Doğukan Nelik

Personal information
- Date of birth: 5 December 2000 (age 25)
- Place of birth: Manisa, Turkey
- Height: 1.82 m (6 ft 0 in)
- Position: Centre-back

Team information
- Current team: Aliağa FK
- Number: 23

Senior career*
- Years: Team / Apps / (Gls)
- 2018–2021: Akhisarspor / 24 / (1)
- 2021–2023: Antalyaspor / 0 / (0)
- 2022–2023: → Nazilli Belediyespor (loan) / 24 / (1)
- 2023–: Aliağa FK / 3 / (0)

= Doğukan Nelik =

Turkish footballer (born 2000)

Doğukan Nelik (born 5 December 2000) is a Turkish professional footballer who plays as a centre-back for TFF Third League club Aliağa FK.

==Career==
Nelik is a youth product of Akhisarspor, and made his professional debut with them in a 0–0 Süper Lig tie with Konyaspor on 25 May 2019.

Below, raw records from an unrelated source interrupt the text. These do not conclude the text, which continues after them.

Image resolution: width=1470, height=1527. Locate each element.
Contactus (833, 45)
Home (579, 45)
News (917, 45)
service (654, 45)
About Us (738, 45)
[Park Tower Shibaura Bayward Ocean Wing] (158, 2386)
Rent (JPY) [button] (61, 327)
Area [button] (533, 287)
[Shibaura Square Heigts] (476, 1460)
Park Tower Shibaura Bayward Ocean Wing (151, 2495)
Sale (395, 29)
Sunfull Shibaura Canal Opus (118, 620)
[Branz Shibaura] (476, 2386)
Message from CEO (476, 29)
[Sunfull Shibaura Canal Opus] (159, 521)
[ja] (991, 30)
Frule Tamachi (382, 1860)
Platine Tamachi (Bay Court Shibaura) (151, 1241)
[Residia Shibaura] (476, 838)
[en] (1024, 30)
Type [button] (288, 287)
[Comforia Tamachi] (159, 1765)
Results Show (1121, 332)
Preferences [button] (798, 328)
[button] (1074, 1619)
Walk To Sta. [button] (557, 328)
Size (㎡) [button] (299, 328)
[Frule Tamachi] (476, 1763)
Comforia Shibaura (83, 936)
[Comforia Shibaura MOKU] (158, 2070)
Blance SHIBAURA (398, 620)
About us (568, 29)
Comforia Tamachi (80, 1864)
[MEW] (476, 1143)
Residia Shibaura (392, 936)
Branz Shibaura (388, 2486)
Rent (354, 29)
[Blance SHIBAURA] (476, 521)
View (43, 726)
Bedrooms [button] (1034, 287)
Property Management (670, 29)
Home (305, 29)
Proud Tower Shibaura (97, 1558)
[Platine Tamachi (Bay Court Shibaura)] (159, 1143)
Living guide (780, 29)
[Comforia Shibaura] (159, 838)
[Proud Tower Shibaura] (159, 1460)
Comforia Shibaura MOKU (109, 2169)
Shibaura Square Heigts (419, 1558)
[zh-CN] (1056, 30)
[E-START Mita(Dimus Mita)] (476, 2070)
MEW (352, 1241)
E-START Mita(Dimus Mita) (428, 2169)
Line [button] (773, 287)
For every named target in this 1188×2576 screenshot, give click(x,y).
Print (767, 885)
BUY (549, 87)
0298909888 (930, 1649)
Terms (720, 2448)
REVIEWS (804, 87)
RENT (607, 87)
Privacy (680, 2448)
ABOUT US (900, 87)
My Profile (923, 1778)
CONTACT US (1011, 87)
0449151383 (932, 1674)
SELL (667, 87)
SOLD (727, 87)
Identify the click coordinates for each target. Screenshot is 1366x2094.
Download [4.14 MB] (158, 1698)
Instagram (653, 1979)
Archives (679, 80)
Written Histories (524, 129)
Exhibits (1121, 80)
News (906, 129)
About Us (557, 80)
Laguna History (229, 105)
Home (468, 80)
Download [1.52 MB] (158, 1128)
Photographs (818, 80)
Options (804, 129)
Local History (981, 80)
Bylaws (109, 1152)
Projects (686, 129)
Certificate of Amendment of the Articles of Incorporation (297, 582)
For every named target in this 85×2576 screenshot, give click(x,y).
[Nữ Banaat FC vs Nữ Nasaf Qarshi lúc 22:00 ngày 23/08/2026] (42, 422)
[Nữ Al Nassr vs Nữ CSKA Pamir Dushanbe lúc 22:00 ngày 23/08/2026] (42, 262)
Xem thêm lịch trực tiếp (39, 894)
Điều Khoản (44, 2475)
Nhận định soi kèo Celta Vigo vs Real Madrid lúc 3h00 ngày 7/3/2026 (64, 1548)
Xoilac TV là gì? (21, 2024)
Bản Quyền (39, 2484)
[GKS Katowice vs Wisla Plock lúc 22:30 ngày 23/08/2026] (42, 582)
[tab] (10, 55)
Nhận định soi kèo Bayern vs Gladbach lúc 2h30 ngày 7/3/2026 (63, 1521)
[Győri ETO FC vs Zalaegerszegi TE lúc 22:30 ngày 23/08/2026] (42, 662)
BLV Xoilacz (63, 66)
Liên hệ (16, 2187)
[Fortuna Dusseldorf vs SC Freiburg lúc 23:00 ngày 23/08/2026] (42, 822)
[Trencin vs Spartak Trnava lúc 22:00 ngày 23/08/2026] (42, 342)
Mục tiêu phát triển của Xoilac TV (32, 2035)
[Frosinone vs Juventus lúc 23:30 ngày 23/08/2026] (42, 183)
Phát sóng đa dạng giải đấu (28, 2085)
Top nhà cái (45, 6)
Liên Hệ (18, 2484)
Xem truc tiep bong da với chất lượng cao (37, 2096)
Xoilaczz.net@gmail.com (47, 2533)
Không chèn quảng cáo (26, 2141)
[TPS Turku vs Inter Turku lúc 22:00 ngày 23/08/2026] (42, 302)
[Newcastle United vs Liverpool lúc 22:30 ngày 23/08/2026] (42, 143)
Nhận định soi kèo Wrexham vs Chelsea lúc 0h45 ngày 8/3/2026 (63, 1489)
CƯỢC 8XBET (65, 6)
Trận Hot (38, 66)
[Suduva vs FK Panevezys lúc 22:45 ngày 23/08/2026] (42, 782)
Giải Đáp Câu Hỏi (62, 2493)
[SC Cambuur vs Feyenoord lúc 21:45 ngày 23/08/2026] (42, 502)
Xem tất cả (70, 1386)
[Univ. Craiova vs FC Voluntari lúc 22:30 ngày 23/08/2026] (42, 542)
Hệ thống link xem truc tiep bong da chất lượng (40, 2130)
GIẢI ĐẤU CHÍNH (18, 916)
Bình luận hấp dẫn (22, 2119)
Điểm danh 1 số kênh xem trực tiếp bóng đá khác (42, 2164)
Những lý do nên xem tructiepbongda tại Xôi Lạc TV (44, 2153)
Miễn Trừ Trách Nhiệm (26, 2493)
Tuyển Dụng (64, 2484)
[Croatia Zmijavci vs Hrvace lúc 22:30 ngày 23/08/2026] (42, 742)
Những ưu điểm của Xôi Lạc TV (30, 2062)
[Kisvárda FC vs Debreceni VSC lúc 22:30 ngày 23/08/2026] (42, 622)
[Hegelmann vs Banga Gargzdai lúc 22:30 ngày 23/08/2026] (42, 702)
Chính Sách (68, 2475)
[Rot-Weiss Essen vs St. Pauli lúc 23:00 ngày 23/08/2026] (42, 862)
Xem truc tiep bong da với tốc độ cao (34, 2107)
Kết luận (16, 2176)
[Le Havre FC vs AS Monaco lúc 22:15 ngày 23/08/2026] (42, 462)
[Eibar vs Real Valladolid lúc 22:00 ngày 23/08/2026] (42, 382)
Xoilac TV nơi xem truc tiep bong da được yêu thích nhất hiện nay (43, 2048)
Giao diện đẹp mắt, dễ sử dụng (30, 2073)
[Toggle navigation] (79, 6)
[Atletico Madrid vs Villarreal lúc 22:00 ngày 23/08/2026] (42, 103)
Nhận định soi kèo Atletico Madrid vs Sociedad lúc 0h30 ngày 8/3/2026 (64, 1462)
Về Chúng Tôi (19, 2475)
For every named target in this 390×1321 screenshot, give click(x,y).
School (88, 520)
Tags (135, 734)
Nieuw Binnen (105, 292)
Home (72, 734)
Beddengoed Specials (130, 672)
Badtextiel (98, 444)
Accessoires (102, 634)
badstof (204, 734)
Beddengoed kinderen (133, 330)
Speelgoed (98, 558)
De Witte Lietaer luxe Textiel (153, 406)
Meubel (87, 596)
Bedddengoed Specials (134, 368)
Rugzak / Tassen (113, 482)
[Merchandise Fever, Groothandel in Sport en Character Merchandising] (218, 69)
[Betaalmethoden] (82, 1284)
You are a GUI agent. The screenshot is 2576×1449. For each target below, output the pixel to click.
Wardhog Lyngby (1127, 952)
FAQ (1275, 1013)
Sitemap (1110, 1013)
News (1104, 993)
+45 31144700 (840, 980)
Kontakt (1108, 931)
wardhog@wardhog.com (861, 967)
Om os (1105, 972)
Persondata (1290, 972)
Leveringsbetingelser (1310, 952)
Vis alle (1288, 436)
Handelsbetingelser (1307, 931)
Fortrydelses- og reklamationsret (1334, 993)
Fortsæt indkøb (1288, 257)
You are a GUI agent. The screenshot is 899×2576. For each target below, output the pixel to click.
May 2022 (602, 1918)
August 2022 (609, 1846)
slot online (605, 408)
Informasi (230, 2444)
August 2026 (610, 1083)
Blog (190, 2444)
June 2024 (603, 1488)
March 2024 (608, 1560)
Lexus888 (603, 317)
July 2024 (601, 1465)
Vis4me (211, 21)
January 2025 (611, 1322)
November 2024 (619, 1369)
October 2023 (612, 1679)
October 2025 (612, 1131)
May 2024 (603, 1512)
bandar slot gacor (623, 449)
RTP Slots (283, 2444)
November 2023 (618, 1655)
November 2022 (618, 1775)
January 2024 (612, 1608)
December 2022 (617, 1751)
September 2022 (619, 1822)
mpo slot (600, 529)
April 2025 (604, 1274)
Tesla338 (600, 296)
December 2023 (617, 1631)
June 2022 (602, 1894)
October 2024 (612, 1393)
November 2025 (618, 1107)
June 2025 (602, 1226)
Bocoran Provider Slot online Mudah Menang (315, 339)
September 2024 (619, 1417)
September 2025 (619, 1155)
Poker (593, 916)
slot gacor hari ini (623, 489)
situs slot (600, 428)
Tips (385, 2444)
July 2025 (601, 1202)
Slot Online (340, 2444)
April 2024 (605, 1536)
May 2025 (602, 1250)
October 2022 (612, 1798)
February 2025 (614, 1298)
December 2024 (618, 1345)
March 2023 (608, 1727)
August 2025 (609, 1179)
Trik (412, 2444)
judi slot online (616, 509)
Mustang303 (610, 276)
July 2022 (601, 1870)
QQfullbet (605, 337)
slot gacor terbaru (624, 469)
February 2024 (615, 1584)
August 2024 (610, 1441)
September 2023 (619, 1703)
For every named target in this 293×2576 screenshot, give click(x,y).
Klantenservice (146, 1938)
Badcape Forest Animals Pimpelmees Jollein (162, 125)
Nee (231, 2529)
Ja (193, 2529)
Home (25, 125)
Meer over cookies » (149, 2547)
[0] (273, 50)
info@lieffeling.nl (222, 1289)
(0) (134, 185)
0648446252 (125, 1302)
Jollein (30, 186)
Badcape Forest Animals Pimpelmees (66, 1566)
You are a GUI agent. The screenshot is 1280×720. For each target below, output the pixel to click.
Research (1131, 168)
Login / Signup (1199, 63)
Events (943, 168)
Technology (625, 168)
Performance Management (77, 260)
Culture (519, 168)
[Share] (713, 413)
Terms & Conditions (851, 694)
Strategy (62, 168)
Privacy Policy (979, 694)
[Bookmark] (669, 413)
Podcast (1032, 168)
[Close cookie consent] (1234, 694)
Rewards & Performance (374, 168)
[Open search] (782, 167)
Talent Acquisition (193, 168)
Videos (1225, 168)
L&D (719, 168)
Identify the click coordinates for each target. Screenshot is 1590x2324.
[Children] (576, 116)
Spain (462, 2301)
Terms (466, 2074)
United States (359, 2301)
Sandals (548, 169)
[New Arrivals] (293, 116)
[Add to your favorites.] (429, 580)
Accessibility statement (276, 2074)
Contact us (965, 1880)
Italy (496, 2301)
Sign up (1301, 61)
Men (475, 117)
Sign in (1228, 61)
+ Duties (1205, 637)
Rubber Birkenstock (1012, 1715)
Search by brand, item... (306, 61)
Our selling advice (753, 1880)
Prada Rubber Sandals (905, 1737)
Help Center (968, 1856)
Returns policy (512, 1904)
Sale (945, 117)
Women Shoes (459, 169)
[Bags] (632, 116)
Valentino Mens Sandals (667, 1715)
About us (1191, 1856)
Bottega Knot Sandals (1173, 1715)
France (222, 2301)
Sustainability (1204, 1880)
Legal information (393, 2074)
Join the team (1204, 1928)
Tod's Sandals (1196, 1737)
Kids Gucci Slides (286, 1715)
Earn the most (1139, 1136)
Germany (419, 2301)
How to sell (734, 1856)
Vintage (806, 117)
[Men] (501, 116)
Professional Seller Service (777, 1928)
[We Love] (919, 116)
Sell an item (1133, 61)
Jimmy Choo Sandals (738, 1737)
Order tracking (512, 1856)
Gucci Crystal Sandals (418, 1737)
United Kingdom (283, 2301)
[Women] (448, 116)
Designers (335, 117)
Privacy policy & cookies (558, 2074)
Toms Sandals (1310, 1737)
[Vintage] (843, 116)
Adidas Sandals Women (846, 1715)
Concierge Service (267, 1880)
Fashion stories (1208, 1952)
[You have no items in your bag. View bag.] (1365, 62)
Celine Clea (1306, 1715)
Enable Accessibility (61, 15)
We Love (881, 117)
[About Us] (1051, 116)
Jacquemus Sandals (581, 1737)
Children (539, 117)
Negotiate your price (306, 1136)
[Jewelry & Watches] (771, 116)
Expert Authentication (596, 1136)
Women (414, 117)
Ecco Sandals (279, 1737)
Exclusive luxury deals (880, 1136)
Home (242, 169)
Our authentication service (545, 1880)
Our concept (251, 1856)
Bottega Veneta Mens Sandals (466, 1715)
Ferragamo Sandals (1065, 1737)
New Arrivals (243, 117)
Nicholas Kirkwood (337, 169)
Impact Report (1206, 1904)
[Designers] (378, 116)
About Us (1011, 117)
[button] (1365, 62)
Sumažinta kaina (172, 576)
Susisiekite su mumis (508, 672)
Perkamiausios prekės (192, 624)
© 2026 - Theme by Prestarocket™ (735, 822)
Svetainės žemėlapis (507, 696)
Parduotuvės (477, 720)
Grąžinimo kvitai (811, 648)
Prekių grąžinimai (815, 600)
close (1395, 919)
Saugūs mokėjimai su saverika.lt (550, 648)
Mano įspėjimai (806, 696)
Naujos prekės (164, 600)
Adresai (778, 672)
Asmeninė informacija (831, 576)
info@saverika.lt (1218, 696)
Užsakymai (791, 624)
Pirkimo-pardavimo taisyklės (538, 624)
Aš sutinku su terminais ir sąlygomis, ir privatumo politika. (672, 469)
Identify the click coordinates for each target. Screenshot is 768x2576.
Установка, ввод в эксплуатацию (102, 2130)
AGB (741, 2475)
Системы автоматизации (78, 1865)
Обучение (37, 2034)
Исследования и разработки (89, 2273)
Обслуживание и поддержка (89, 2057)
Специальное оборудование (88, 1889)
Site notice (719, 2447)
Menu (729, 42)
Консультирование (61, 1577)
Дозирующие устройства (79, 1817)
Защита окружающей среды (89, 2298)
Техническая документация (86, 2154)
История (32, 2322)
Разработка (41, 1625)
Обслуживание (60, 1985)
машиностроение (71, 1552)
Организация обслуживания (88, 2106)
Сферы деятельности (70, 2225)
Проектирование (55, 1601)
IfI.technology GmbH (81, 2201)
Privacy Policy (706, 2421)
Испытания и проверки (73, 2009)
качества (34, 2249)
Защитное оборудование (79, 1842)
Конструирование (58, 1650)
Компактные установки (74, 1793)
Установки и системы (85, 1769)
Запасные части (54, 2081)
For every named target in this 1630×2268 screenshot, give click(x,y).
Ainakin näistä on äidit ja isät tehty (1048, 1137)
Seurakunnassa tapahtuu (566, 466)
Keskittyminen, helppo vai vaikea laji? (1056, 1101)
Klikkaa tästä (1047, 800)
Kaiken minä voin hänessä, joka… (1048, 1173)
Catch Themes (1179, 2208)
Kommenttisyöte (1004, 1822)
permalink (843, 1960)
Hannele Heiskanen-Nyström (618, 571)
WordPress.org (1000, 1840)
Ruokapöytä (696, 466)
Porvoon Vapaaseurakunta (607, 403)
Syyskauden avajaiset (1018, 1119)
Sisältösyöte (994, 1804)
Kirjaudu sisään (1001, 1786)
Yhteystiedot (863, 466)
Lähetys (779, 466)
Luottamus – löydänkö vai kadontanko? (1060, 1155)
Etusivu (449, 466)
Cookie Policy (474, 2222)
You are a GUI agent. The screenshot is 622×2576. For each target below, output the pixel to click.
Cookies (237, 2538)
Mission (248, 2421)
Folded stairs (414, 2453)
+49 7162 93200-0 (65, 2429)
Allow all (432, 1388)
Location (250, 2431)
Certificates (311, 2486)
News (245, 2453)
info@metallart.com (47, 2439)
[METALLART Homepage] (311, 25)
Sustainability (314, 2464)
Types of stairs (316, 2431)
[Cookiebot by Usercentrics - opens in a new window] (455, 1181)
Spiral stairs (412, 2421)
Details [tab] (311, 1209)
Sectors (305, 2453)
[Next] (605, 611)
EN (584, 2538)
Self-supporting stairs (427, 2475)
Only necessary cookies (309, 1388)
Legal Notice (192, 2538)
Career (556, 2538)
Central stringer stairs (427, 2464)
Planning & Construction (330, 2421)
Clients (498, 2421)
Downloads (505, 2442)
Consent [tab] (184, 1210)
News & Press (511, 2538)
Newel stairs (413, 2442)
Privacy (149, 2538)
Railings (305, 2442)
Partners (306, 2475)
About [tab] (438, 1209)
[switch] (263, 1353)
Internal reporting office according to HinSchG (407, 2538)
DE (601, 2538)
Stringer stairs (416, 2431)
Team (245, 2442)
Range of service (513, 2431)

In June 2021, Nelik signed a five-year contract with Antalyaspor, but shortly after ruptured his anterior cruciate ligament during practice, keeping him away from the pitch for 6–8 months. He was sent on a one-season loan to third-tier TFF Second League club Nazilli Belediyespor in August 2022.